Speaker advises parents to show love through family interaction

COLUMBIA — The parent-child relationship, with all its joys and difficulties, is a wonderful chance for both to receive the fullness of God’s grace.
That was the main message at a recent question-and-answer session offered June 17 at St. Peter Church by George Holmes, Ph.D. He is a Catholic who teaches in the neuropsychiatry and behavioral science department at the University of South Carolina. He was chief of child and adolescent psychology at the William S. Hall Psychiatric Institute for the S.C. Department of Mental Health.
It was the second in a series of two free programs on parenting and child development at the parish. The initial lecture in May provided information on topics ranging from infancy to rebellious teenagers.
The follow-up session allowed parents to ask questions on their personal issues. Those who attended asked to remain anonymous.

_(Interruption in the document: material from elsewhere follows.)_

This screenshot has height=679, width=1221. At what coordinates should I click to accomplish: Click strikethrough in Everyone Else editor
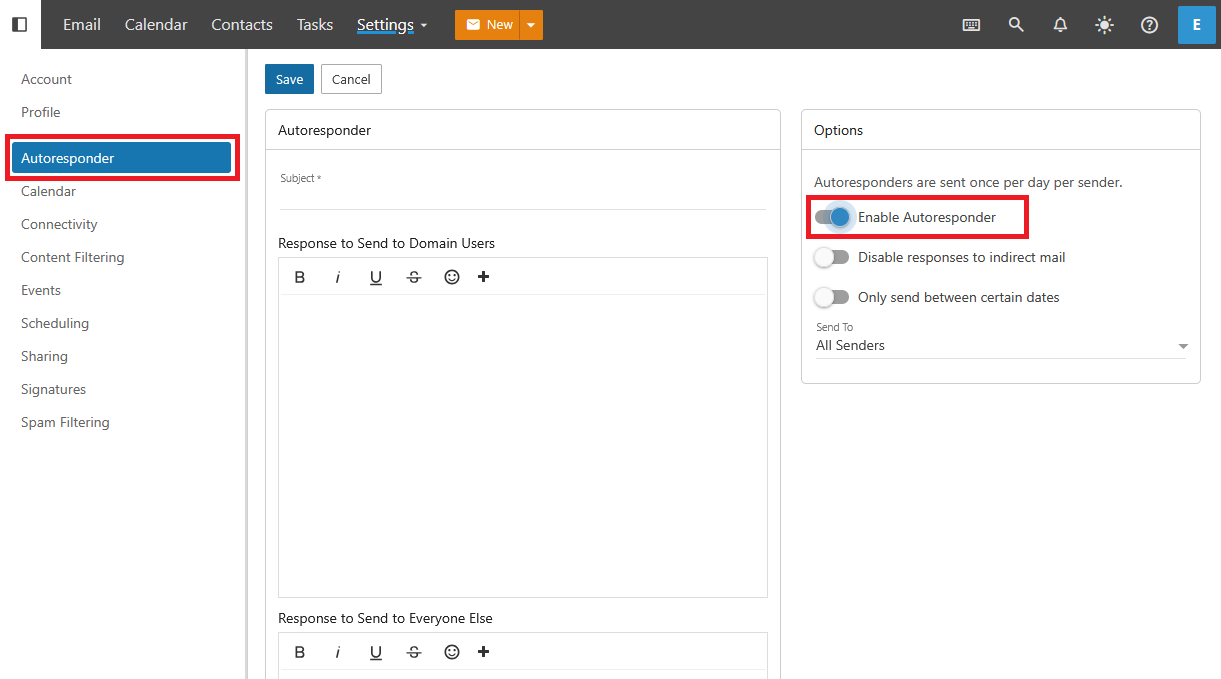tap(414, 652)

One woman wanted to know the Catholic Church’s stance on the proper way to discipline a child.  Holmes said there have been no specific recent writings from popes or other prominent clergy on the subject, but said to consider the church’s teachings on the dignity and worth of every human.
“The least amount of physical and emotional control you can use to get results, the better,” he said. “I don’t think there’s a specifically Catholic approach to discipline except stressing the importance of dignity and caring.”

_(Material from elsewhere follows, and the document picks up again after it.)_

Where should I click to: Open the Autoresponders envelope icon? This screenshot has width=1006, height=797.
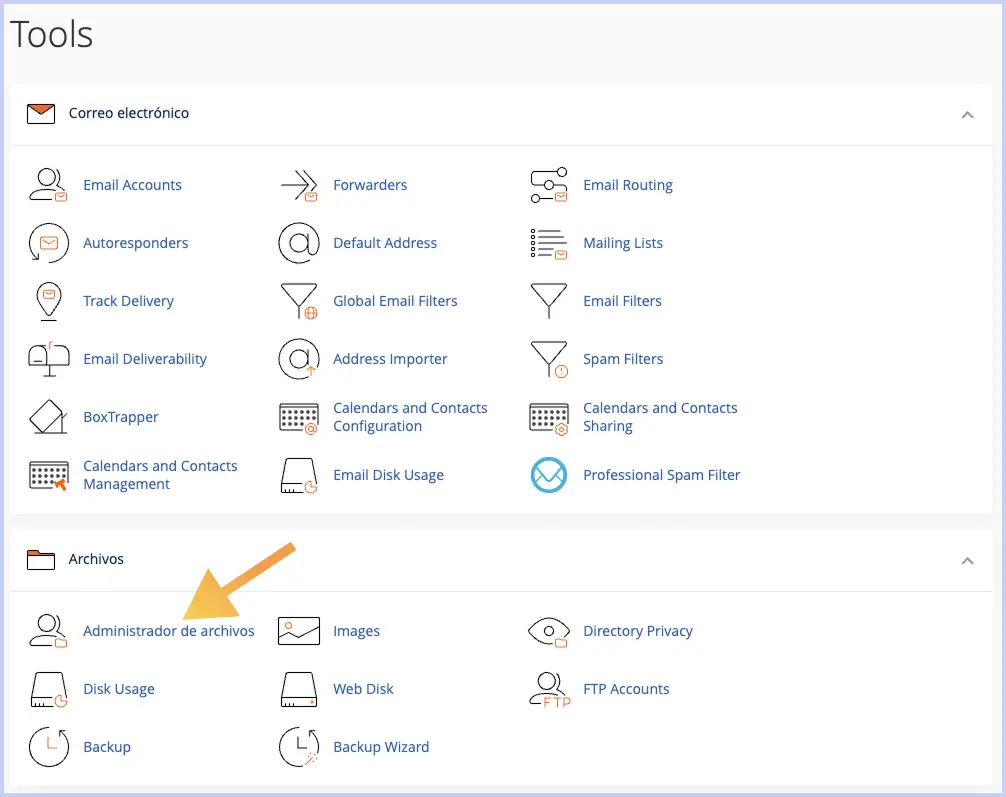(x=48, y=243)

Holmes said parents must be authoritative and set limits for children, but also maintain a balance so they have room to be creative and develop their own perspectives and personalities.
“If you attend to a child when they’re doing something positive, you’re in good shape,” he said. “If you’re always on the child in an angry and threatening way, you’re going to end up running a prison. It’s important to celebrate the child’s positive behavior. We compliment other people and often don’t compliment our children. People think behavior flows one way, but it goes two ways. The child shapes the parent and the parent shapes the child.”
Another woman was concerned about a 5-year-old who was extremely competitive and became upset over losing. Holmes said hyper-competitiveness is a characteristic of today’s culture.
He said there is too little emphasis on the importance of effort these days. Some parents push their children to succeed at all costs, he said, while others raise children to think they should be given whatever they want without trying their best.
“The culture today is one of entitlement. Kids want to be rewarded for as little effort as possible,” he said.
He advised the woman to make sure her child feels accepted and loved no matter what happens on a day-to-day basis, and to diminish the amount of competition in daily family life.
“We need to show our children we’re all in this together,” he said.
Holmes reminded the parents that “every child that comes into the world has a different temperament,” just as parents do, and it’s not a bad thing if each parent approaches his or her duties in a different way.
“Differing styles can work with different children,” he said.
The important thing, he stressed, is that children feel cherished and secure. This feeling comes not through material gain, but simple actions.
“St. Ignatius said love is not known by words but by deeds,” he said. “Healthy families doing simple things together — like a child learning to cook hot dogs with grandpa and grandma outside — provides very positive experiences for the child.”